## What is asked
Continue the account of the 2019 NCAA women's ice hockey tournament from the point where it stops.

## Source extract
2019 NCAA National Collegiate women's ice hockey tournament
- 2019 Women's Frozen Four logo
- Teams: 8
- Finals site: People's United Center,; Hamden, Connecticut;
- Champions: Wisconsin Badgers (5th title)
- Runner-up: Minnesota Golden Gophers (9th title game)
- Semifinalists: Clarkson Golden Knights (5th Frozen Four); Cornell Big Red (4th Frozen Four);
- Winning coach: Mark Johnson (5th title)
- MOP: Kristen Campbell (Wisconsin)
- Attendance: 6,664, 3,423 for Championship Game

= 2019 NCAA National Collegiate women's ice hockey tournament =

NCAA women's ice hockey postseason tournament

The 2019 NCAA National Collegiate Women's Ice Hockey Tournament involved eight schools in single-elimination play to determine the national champion of women's NCAA Division I college ice hockey. The quarterfinals was played at the campuses of the seeded teams on Saturday, March 16, 2019. The Frozen Four was played on March 22 and 24, 2019 at People's United Center in Hamden, Connecticut. Quinnipiac University hosted the tournament, the second time that it and People's United Center hosted the Frozen Four. It was the third year that the Big Ten Network aired the championship game live and the second year the semifinals was aired live on BTN. Syracuse made the NCAA tournament for the first time in program history. The Wisconsin Badgers defeated the Minnesota Golden Gophers 2–0 for their fifth championship in program history.

## Data supplied
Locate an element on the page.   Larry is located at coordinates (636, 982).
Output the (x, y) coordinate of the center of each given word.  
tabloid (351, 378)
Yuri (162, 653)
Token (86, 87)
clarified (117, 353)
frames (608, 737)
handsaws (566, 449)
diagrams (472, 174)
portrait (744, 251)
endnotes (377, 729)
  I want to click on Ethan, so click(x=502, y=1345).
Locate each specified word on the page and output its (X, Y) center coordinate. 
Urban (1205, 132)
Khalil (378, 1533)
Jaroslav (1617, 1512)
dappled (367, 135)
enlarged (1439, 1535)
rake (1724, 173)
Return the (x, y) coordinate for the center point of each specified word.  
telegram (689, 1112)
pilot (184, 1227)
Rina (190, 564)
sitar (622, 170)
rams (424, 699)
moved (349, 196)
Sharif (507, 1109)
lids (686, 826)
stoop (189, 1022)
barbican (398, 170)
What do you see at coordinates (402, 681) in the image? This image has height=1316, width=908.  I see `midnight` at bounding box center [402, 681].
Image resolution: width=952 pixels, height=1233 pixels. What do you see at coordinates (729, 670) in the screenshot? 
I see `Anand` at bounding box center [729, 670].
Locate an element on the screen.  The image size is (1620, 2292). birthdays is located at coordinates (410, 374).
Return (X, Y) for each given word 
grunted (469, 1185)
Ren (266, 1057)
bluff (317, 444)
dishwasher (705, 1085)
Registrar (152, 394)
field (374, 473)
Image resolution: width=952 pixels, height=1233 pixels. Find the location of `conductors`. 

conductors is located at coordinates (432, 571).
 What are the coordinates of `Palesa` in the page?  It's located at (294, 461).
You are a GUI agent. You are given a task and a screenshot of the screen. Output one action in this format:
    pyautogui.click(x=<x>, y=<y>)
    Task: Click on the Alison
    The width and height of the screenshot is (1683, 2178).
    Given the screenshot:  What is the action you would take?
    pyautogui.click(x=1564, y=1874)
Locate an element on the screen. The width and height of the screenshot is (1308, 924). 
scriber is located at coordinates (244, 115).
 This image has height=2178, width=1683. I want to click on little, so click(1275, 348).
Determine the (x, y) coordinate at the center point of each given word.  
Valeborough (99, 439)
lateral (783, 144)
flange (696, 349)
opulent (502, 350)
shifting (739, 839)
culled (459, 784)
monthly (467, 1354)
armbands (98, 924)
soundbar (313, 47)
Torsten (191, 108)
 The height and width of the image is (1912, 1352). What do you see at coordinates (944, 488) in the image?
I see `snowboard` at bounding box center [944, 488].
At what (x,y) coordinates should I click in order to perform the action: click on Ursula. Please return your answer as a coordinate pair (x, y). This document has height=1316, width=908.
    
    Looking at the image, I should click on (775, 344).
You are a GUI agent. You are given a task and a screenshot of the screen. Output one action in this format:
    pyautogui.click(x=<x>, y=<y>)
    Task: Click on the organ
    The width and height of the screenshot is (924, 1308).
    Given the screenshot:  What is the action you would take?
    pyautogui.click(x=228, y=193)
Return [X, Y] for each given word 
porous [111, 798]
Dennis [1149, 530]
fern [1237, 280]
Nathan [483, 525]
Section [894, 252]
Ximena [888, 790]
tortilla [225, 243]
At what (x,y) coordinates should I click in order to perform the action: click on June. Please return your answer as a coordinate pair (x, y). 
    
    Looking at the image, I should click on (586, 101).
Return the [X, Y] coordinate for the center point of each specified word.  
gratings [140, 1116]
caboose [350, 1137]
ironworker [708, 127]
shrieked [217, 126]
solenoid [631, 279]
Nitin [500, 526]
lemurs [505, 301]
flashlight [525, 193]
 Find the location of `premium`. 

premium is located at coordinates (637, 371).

## Answer to this problem
== Qualifying teams ==

In the fifth year under this qualification format, the winners of all four Division I conference tournaments received automatic berths to the NCAA tournament. The other four teams were selected at-large. The top four teams were then seeded and received home ice for the quarterfinals.

| Seed | School | Conference | Record | Berth type | Appearance | Last bid |
|---|---|---|---|---|---|---|
| 1 | Wisconsin | WCHA | 32–4–2 | Tournament champion | 13th | 2018 |
| 2 | Minnesota | WCHA | 30–5–1 | At-large bid | 17th | 2018 |
| 3 | Northeastern | Hockey East | 27–5–5 | Tournament champion | 3rd | 2018 |
| 4 | Clarkson | ECAC | 29–7–2 | Tournament champion | 8th | 2018 |
|  | Boston College | Hockey East | 26–11–1 | At-large bid | 11th | 2018 |
|  | Cornell | ECAC | 23–5–6 | At-large bid | 7th | 2017 |
|  | Princeton | ECAC | 20–7–5 | At-large bid | 3rd | 2016 |
|  | Syracuse | CHA | 13–21–3 | Tournament champion | 1st | Never |

== Bracket ==

Quarterfinals held at home sites of seeded teams

Note: * denotes overtime period(s)

==Media==
===Television===
Big Ten Network televised the semifinals and championship during their multi-year contract to carry the event. It would end up being the last time they carried the event as the 2020 tournament would go on to be canceled, and ESPN would purchase the rights beginning with 2021.

====Broadcast assignments====
Women's Frozen Four and Championship
- Chris Vosters, Sonny Watrous, and Margaux Farrell (BTN)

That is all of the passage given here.